Why, then, did he abandon the field where his labours had been so eminently successful?
Simply because these labours had grown to such multiplicity and variety as to demand an expenditure of bodily and mental energy that could not be continued.
His incumbency had lasted during eight years of his prime—from thirty-five to forty-three. Happily he had not been prostrated by any severe illness, and the systematic regularity of his life, with the attention he had given to diet, sleep, and exercise, had kept him from breaking down. But who that thinks of all he was doing, the problems with which he was grappling, the schemes he was working, the constant demands of the pulpit, the incessant labours of the parish, the use he was making of the press, the toil of his correspondence, amounting on an average to fifty letters a week, the perpetual turmoil in which he was living, amid crowds of visitors, and all the other fruits of unrivalled popularity, as well as the demands of an increasing and growing family, and his desire to keep up friendly intercourse with his brothers and sisters—can fail to see that the indefinite continuance of such a mode of life was more than could be thought of? Had it continued much longer, a breakdown was inevitable. Very pathetically he wrote to one of his most intimate friends, Mrs. Coutts, of the constant feeling of exhaustion which at times was like to overbear him altogether. Besides, Chalmers was coming to see that through the press there opened to him a way of spreading his views and extending his usefulness which was as full of promise as it was agreeable to himself. But as a minister of Glasgow he could not do through the press what, with a little more leisure, he could fairly expect to accomplish.

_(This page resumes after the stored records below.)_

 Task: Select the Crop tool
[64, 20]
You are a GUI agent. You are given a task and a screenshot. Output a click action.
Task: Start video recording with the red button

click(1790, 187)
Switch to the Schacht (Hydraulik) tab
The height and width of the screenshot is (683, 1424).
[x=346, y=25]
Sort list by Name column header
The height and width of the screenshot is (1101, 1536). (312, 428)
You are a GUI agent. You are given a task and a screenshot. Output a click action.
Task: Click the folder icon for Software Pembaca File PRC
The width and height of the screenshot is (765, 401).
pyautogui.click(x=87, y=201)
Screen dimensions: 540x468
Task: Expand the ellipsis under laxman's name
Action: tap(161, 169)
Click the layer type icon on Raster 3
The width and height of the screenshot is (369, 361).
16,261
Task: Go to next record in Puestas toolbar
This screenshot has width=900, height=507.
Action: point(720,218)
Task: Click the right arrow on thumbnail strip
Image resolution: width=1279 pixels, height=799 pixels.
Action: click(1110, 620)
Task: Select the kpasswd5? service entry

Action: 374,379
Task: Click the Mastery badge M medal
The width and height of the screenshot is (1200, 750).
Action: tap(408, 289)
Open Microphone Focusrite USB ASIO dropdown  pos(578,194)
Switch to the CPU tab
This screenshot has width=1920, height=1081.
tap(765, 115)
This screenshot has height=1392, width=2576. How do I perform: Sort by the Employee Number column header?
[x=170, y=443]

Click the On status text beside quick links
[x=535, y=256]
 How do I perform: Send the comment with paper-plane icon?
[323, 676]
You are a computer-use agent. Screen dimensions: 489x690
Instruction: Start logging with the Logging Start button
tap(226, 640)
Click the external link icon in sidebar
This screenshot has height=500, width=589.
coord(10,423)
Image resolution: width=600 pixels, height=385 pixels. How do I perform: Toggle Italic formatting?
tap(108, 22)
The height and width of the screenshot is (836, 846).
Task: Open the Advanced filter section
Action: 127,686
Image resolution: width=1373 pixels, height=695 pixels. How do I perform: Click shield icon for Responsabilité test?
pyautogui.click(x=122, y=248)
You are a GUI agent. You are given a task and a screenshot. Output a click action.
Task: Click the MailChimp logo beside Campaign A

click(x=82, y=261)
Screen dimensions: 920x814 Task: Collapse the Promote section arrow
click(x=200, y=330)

And then the prospect of an academic chair was very congenial. It had been his earliest dream while the world was all before him, and it had not yet lost its charm. The tenacity of his affections was very remarkable. Towards the close of his life we shall have occasion to note the long-continued vitality of a strong but unavowed attachment which had sprung up in his boyhood, and it is no wonder that to such a nature the early vision of an academic chair continued to retain its brightness and its fascination. Once and again he had set it aside when it seemed to be within his grasp, because his Glasgow experiments and arrangements were not ripe enough for the change. Now, when the Glasgow work was fairly consolidated; when the bustle and pressure of Glasgow life had become almost unbearable; when, through the press, the prospect had opened of impregnating not Glasgow only, but the whole empire with his views; and when his own Alma Mater had sent him a unanimous invitation to fill a chair which formed a connecting-link between philosophy and religion,—it is not wonderful that he made up his mind to the wrench that was to sever him from his Glasgow friends, and resolved to accept a chair in the university with which his earliest memories were connected, and in which he could look forward to a career of peace and comfort to himself, and great usefulness to his church and country.